Below are the records. Retype exactly the lines between the lines holding "SAWiU (126, 831)" and "Węgiel (91, 444)", inclusive.

Dataset records:

-----

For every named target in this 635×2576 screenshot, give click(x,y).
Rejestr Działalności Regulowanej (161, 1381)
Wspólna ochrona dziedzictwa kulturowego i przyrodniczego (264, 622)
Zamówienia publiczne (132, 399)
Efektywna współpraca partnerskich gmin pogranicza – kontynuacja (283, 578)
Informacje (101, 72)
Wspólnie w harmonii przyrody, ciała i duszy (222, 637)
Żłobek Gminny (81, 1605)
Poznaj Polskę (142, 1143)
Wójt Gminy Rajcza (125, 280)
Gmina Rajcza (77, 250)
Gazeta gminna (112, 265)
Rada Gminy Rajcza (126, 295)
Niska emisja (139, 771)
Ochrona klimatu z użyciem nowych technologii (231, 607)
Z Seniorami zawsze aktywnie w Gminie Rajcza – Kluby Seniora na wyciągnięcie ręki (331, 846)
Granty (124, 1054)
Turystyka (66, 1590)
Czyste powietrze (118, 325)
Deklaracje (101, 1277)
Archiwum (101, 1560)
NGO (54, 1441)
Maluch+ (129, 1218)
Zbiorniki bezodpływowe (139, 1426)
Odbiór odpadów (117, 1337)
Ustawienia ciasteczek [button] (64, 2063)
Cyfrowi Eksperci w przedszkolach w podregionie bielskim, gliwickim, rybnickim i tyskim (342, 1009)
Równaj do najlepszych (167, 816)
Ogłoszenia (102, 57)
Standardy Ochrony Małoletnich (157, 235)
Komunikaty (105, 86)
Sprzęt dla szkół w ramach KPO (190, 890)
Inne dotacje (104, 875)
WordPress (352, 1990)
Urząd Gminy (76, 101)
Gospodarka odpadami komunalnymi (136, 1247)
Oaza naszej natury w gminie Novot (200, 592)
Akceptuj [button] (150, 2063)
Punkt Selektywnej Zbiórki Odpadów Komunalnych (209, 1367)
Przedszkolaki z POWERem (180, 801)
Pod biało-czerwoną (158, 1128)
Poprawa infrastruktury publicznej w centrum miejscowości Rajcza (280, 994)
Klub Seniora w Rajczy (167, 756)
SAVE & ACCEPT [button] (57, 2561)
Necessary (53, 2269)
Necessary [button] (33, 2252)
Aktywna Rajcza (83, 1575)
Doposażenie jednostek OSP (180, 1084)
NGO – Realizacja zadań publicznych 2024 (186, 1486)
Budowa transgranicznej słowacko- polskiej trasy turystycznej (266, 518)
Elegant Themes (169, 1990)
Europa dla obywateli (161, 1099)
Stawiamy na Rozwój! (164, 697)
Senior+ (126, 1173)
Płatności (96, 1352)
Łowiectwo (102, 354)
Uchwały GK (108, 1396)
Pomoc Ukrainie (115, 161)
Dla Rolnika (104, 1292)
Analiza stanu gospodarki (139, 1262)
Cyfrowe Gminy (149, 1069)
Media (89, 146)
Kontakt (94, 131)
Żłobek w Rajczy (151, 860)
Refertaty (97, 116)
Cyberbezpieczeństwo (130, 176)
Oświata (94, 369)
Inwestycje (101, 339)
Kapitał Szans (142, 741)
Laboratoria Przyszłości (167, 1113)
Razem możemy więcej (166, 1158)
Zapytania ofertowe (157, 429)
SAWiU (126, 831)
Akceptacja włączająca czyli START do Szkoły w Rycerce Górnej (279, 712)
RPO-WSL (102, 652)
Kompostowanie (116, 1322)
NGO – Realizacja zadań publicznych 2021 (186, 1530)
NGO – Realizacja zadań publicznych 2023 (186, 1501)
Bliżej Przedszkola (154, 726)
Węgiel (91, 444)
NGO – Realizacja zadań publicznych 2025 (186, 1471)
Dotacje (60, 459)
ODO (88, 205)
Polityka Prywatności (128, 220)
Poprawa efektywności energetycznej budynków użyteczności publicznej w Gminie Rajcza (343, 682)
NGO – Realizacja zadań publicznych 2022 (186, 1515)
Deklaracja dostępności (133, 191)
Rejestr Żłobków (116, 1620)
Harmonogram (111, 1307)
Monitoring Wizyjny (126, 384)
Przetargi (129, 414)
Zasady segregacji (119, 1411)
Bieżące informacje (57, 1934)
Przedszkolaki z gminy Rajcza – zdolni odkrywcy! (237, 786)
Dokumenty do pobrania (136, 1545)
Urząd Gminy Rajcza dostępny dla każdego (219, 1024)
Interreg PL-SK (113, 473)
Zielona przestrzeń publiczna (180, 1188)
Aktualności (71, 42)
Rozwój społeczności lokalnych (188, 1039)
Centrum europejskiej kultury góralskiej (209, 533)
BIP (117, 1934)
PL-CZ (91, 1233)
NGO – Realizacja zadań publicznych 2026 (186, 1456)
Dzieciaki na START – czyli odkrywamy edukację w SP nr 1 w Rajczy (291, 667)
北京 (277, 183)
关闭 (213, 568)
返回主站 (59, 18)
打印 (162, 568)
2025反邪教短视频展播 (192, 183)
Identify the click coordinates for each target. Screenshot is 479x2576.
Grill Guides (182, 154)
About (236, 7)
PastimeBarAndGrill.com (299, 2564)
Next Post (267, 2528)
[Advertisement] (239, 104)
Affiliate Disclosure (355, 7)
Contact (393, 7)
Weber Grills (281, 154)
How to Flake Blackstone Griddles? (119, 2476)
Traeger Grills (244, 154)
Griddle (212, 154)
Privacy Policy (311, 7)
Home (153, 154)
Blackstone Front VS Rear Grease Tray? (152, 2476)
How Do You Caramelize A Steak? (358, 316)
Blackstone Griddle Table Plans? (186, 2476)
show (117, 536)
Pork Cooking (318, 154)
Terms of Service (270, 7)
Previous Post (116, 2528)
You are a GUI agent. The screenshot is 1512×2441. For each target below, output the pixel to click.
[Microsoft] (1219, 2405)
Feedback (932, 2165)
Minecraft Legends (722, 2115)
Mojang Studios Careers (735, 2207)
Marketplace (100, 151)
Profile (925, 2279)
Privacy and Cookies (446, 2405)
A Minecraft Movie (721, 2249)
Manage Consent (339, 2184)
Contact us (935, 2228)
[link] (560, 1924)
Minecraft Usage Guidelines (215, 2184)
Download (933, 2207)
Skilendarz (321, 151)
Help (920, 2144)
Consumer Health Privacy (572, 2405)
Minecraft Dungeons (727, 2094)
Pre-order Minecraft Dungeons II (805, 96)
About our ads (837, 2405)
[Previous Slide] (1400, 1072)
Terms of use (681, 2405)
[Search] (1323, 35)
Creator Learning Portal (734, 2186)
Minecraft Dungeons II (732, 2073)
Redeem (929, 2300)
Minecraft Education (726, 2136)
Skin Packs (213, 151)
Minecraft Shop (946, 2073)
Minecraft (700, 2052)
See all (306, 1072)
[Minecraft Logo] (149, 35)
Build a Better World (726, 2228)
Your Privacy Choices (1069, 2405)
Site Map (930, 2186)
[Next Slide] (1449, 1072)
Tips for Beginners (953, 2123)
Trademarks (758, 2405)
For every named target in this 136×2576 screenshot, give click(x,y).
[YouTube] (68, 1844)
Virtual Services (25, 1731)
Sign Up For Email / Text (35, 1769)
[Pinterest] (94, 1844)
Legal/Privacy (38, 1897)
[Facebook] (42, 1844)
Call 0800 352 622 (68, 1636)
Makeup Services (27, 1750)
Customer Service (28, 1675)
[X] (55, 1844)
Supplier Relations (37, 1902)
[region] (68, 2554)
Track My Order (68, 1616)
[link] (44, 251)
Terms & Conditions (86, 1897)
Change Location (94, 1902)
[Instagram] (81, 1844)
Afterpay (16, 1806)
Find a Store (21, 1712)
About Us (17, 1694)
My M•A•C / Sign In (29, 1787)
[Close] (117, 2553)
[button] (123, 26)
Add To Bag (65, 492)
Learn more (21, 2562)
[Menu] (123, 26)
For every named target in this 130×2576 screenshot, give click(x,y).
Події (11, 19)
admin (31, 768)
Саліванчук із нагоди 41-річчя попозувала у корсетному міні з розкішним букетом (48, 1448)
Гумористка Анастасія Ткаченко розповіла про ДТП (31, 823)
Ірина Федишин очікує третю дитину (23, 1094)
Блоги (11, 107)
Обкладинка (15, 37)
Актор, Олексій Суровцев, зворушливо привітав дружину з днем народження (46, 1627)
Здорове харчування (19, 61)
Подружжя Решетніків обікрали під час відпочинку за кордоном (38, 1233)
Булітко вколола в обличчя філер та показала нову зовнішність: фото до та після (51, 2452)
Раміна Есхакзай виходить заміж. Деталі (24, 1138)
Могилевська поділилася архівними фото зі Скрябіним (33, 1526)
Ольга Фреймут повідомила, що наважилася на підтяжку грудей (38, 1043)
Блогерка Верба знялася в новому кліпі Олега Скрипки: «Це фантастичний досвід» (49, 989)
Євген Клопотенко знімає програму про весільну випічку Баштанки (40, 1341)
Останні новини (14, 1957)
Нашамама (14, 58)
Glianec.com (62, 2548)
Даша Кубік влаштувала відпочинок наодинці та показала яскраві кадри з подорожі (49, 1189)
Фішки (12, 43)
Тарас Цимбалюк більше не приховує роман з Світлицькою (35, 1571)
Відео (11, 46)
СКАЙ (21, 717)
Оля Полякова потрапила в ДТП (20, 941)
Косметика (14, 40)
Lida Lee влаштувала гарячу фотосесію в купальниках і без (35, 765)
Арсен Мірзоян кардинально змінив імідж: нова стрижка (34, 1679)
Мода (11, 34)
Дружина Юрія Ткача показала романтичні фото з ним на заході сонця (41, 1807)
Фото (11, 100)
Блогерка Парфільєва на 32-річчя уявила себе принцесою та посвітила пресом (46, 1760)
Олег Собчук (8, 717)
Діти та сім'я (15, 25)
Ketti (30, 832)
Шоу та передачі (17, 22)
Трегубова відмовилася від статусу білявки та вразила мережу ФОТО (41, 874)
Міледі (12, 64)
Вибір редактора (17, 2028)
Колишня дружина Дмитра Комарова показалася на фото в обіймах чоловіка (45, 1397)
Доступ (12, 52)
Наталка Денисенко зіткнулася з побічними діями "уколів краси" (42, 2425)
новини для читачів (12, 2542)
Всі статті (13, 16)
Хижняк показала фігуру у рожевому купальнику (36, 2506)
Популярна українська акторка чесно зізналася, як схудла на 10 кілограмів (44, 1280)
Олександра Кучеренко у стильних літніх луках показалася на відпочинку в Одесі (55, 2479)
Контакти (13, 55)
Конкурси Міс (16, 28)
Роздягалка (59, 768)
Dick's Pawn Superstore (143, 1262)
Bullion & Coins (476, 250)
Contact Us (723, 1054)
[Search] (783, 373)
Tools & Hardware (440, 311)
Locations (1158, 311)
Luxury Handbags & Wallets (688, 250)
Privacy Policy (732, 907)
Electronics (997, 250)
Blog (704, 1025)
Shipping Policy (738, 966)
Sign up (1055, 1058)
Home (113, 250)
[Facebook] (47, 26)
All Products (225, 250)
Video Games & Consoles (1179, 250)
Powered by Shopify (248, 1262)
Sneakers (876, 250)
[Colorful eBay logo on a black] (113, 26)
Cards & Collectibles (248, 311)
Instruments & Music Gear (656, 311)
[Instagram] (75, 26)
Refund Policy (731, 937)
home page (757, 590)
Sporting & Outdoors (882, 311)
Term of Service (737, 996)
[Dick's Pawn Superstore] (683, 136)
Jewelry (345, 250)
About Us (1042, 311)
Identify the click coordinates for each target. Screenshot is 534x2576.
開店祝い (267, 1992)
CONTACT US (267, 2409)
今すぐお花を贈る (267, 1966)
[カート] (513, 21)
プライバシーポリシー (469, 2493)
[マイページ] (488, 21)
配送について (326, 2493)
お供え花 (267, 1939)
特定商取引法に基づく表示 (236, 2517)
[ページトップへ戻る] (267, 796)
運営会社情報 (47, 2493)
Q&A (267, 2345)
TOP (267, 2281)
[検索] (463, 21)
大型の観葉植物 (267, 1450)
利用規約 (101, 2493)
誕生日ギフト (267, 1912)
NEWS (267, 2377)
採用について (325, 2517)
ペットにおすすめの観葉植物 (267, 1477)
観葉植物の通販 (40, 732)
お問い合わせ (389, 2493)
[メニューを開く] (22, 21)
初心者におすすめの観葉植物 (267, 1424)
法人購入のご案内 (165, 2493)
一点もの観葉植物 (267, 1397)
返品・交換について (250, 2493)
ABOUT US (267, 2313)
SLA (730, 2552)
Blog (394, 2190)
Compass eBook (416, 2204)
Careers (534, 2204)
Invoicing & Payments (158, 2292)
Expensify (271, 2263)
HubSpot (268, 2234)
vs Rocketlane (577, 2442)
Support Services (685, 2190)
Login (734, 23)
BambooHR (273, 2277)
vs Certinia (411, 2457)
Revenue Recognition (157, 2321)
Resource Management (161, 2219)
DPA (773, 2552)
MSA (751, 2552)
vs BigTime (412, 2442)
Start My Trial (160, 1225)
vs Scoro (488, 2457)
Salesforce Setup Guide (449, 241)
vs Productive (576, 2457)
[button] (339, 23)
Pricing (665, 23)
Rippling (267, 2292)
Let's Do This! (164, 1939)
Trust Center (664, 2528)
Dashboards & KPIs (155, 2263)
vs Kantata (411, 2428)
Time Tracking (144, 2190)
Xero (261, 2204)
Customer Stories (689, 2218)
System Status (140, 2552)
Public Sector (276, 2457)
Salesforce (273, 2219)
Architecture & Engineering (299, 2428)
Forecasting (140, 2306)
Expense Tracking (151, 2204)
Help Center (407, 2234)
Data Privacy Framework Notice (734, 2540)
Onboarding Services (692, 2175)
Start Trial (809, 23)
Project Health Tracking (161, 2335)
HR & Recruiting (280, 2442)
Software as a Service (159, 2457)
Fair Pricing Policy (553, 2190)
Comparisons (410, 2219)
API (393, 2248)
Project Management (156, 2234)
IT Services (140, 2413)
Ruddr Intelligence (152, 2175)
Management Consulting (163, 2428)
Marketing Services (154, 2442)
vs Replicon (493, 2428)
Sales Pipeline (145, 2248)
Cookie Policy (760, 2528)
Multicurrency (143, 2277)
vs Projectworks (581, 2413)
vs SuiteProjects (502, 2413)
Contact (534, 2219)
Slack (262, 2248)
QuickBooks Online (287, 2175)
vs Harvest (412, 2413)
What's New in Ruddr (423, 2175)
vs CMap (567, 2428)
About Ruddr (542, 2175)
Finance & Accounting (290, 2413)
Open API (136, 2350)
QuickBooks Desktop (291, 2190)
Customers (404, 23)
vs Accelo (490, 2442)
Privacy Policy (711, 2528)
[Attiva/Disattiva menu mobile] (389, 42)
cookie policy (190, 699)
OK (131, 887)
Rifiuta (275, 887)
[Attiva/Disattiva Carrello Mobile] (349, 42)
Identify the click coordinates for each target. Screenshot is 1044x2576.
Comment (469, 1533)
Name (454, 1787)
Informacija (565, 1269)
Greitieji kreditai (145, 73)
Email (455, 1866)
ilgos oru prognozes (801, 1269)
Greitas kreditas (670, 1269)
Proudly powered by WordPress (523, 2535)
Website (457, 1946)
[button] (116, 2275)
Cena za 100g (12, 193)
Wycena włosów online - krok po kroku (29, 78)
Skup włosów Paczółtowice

-----

* Output of the task:
SAWiU (126, 831)
Akceptacja włączająca czyli START do Szkoły w Rycerce Górnej (279, 712)
RPO-WSL (102, 652)
Kompostowanie (116, 1322)
NGO – Realizacja zadań publicznych 2021 (186, 1530)
NGO – Realizacja zadań publicznych 2023 (186, 1501)
Bliżej Przedszkola (154, 726)
Węgiel (91, 444)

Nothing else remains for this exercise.